# Martin Savannah brace height?



## 5Points (Dec 28, 2008)

I am setting up a Savannah. I really had to raise the nock point above the shelf, but now I have just a slight left tear. I'm fine with that, because the arrows are about two inches too long. I was really amazed, before it kicked way high left. After getting the knock point set, the kick out almost went away, anyway, I digress....

After measuring the brace height, I noticed it was 8", and should be between 6-1/4" to 7". I can't get enough twist out of the string to get down to 7", no way. I left it strung for 12 hours, and have shot about a brazillian arrows with it, and am still only down to 7-3/4". I am not sure about the string measurement, it has an AMO of about 60, string is about 56" (while strung), I know it should be about 57" (60'-3"), and if measured properly it may be 57", I don't know.

So my questions are: 1) could the 7" brace height be a misprint? 2) what is the brace height on your Savannah's?

Thanks!


5


----------



## Ratdog68 (Feb 22, 2009)

5Points said:


> After measuring the brace height, I noticed it was 8", and should be between 6-1/4" to 7". I can't get enough twist out of the string to get down to 7", no way. 5


Question for you on your measurement... you're measuring from the string to "where" on the riser? It should be (if I am remembering correctly) measured to the portion of the grip which is cut the deepest into the riser, furthest from the string.


----------



## 5Points (Dec 28, 2008)

*measurements and*

First of all, I messed up my paper tares, I was getting low right, I think, regardless, that is almost gone.

Measuring brace height. I did my measurrement from the top, deep part of the grip cutout (string side), to the string. I know that is the correct way on my compounds, and looks to be correct from the Martin owners manual.

Where in Seattle? My wife grew up just across Union Bay from Husky Stadium.

Thanks,

5


----------



## Double Tee (Jan 16, 2009)

5points: I have 2 Savannahs,are you using the factory string? I just got some Tommahawk bow strings from 3 rivers that are very good! These are flemish twist strings, get the AMO 62" for the Savannah (its a 62" bow) the string length will be around 59" for a 62" AMO bow.these strings are TS-1 I believe. You can twist them up after they stretch to get a 6 1/4-7" brace ht. Mine like around 6 3/4 to 7" try around there for what feels best and is quietest. Sounds like you may have the wrong string now!


----------



## sj_lutz (Feb 25, 2005)

I've got a 6 7/8 BH on my Savannah.

Like double tee said, the Savannah is a 62 inch bow, sounds like your string is too short.


----------



## rraming (Aug 5, 2006)

each bow will like a different brace height (the range is 6-7 inches) mine likes 6.5 inches - nock will vary as well depending on the shooter and the arrows. Mine can vary from 3/8" and 1/2". Sting length (I make it to 58.5 inches and it works for me - D97) You really should make your own strings unless your just shooting for a few years.


----------



## Ratdog68 (Feb 22, 2009)

5Points said:


> Where in Seattle? My wife grew up just across Union Bay from Husky Stadium.
> 5


Wallingford, just west of I-5 from UW.


----------



## 5Points (Dec 28, 2008)

*Thanks so far...*

I think it is the wrong string too. I am going to run down to Martin today and see what they say. The main offices are just down the road a few miles.

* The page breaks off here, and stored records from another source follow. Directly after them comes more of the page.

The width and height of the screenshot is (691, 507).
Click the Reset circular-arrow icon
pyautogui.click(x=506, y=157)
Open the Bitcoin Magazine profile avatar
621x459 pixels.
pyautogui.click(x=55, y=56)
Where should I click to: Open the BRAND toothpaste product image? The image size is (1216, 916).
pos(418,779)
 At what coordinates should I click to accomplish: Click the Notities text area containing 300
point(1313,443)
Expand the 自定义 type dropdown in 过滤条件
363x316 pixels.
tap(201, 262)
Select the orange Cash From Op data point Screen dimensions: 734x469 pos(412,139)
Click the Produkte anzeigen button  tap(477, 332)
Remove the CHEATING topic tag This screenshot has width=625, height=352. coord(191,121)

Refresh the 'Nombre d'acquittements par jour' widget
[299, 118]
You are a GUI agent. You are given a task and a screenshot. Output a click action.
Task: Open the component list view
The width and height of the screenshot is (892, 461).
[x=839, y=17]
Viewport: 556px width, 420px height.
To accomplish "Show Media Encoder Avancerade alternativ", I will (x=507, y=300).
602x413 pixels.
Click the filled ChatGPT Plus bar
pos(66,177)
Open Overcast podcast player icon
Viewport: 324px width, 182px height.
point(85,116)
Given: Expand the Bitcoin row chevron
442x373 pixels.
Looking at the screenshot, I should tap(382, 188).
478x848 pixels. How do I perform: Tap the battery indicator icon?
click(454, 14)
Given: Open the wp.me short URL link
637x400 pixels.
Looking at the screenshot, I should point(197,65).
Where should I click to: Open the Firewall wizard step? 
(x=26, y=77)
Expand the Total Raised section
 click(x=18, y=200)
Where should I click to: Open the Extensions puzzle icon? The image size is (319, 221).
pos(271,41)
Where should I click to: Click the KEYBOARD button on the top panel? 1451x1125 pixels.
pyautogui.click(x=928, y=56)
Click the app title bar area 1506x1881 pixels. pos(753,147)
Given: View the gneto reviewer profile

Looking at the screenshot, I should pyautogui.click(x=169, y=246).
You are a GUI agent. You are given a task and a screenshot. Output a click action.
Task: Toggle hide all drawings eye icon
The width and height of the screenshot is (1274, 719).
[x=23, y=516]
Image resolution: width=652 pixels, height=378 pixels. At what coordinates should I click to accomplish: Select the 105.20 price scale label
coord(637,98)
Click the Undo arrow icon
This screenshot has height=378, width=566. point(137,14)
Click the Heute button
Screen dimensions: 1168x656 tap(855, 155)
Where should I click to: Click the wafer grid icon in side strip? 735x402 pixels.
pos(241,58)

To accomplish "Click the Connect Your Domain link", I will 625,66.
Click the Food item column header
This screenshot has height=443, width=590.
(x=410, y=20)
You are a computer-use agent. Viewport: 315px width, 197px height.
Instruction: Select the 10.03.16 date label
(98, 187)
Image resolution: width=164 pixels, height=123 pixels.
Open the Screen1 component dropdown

So far, this has been really fun. I know that is sure shoots better the closer I get to spec..

5

(Wallingford, heck, you can go over to the Zoo and "observe".)


----------



## 5Points (Dec 28, 2008)

*Just got back from Martin.*

I just got back from Martin. Scott looked at my bow, and agreed, the string was too short. He set me up with a new one, and now, I am good to go. I can't wait to get the string "shot in". I am already lovin it!

I'm trying to get it set up to creep down to about 6-5/8" to start.

Thanks everyone.

5


----------



## Ratdog68 (Feb 22, 2009)

5Points said:


> (Wallingford, heck, you can go over to the Zoo and "observe".)


For some reaon, they keep a crew close to me when I go there with all my camo on and my face painted up and have my bow in hand. I don't unnerstan' !!!


----------



## sj_lutz (Feb 25, 2005)

5Points said:


> I just got back from Martin. Scott looked at my bow, and agreed, the string was too short. He set me up with a new one, and now, I am good to go. I can't wait to get the string "shot in". I am already lovin it!
> 
> I'm trying to get it set up to creep down to about 6-5/8" to start.
> 
> ...


:thumbs_up

I'm betting that you'll be mucho happy with your bow......


----------



## 5Points (Dec 28, 2008)

*Wow!*

What a difference the right string can make. The bow is nicer to shoot, quieter, and all of a sudden, I can hit stuff a bit better. I just shot one group the size of a silver dollar, only 10 yards, and went outside and could hit the end of a haybale at 25 yards. For some reason, it is a lot easier to string too.

Thanks again,

5


----------



## Ratdog68 (Feb 22, 2009)

*Kewl... now...*



5Points said:


> What a difference the right string can make. The bow is nicer to shoot, quieter, and all of a sudden, I can hit stuff a bit better. I just shot one group the size of a silver dollar, only 10 yards, and went outside and could hit the end of a haybale at 25 yards. For some reason, it is a lot easier to string too.
> 
> Thanks again,
> 
> 5


Go forth and slay some 'yotes !! :shade:


----------



## Jim Casto Jr (Aug 20, 2002)

Glad you're enjoying the Savannah. I've had a couple of them and thought they were great shooters. I've got to tip my hat to you on the paper tuning deal. Lord knows I can't pull it off. I have to bare shaft tune.


----------



## 5Points (Dec 28, 2008)

*Paper tune*



Jim Casto Jr said:


> Glad you're enjoying the Savannah. I've had a couple of them and thought they were great shooters. I've got to tip my hat to you on the paper tuning deal. Lord knows I can't pull it off. I have to bare shaft tune.


I have to admit, I can't get a perfect tare, but don't know if it is possible shooting off a leather padded shelf. It still tears almost a vane width low at 8 yards, but I am not finalized on my arrows yet either.


----------